### Work required
Nothing outside the lines below from the one containing "Click the ip" through the one containing "Select the Zoom magnifier tool" is to be printed; print those exactly, ends included, and drop the pictures.

Items from a dataset
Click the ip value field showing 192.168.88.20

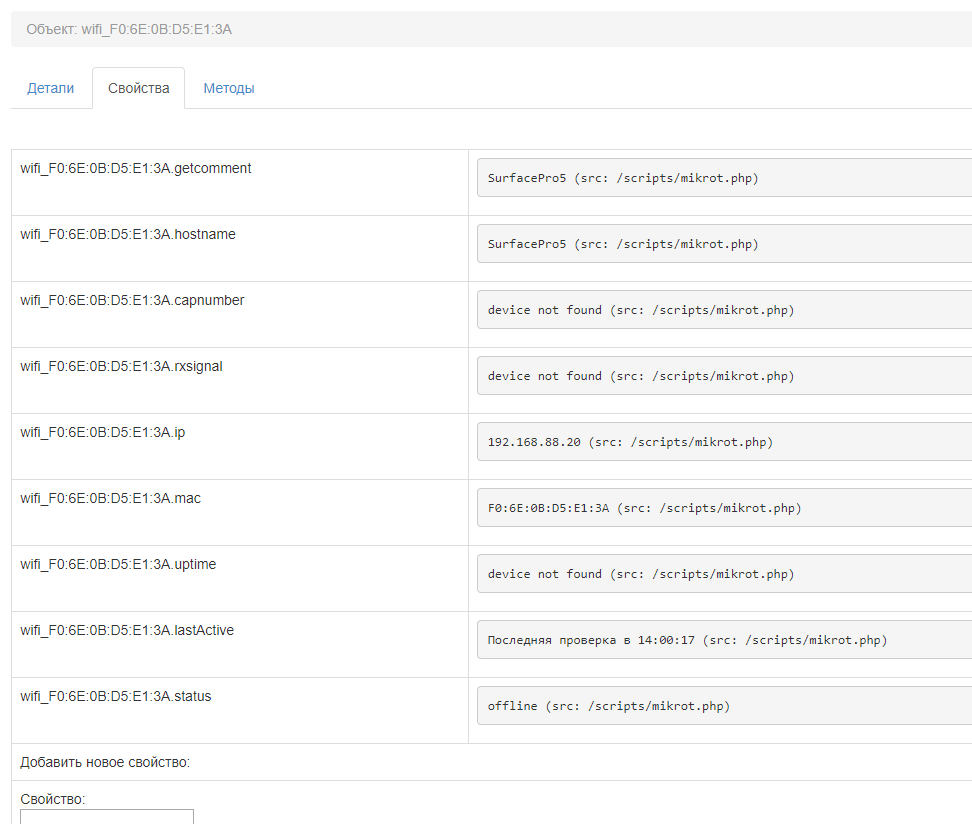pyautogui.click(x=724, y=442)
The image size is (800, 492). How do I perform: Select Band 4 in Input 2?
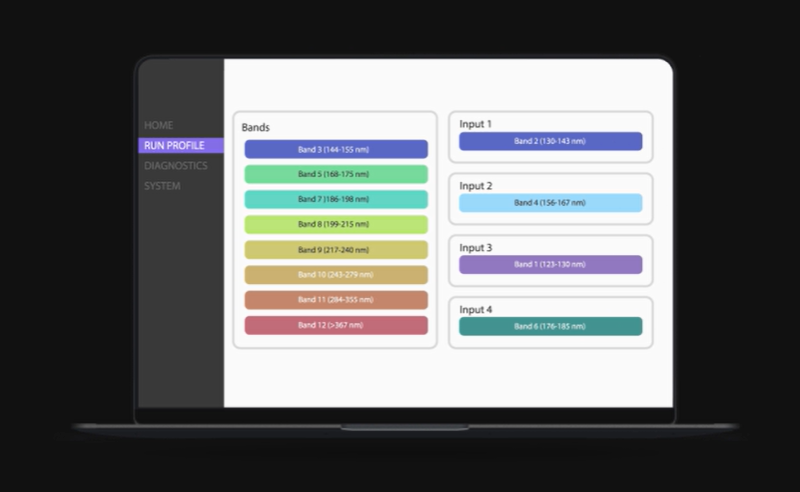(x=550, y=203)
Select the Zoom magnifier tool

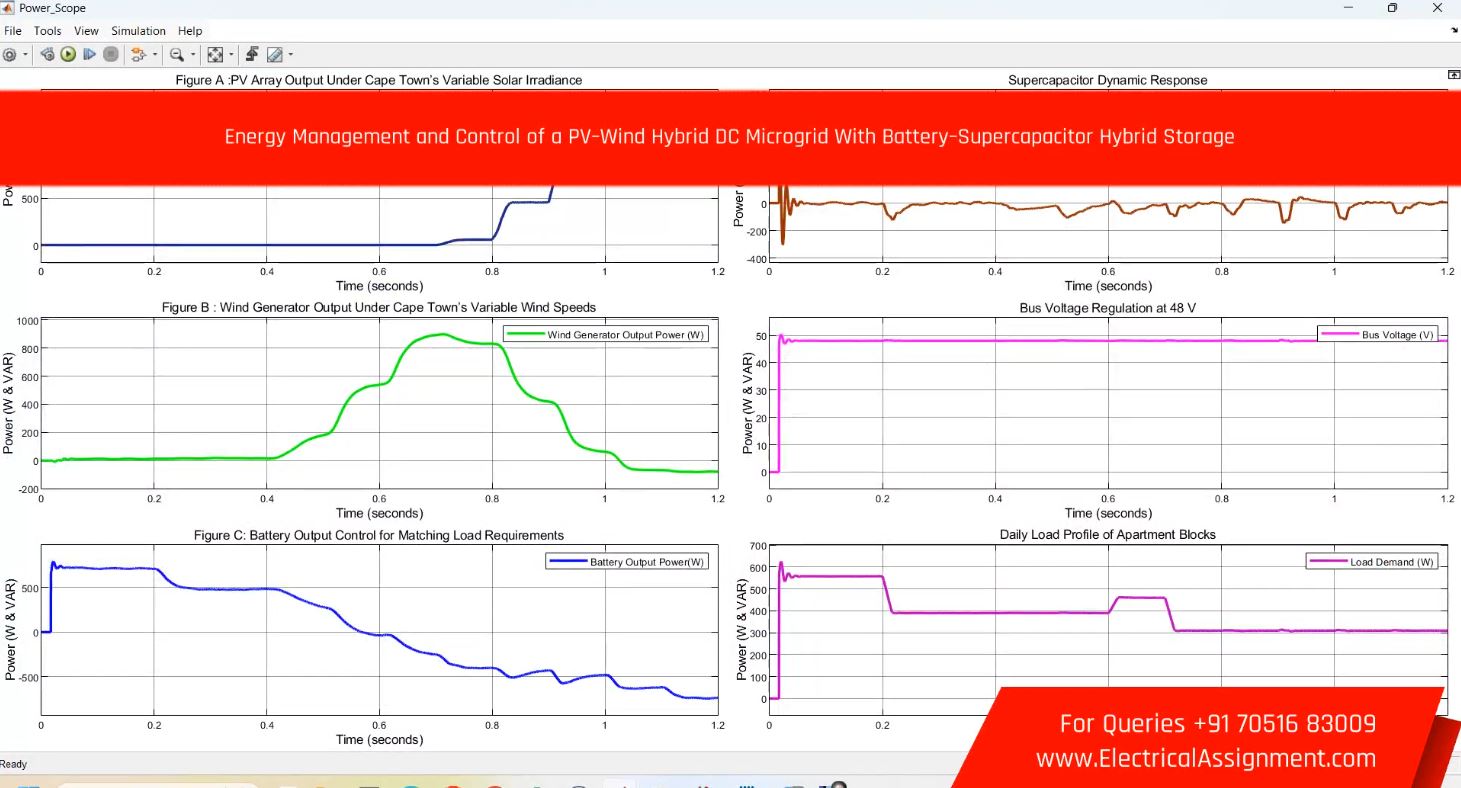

---

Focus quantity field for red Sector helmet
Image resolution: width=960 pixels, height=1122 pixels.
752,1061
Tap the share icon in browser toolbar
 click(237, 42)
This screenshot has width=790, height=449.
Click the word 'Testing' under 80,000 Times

### Output for this exercise
Click the ip value field showing 192.168.88.20

pyautogui.click(x=724, y=442)
The image size is (800, 492). How do I perform: Select Band 4 in Input 2?
(x=550, y=203)
Select the Zoom magnifier tool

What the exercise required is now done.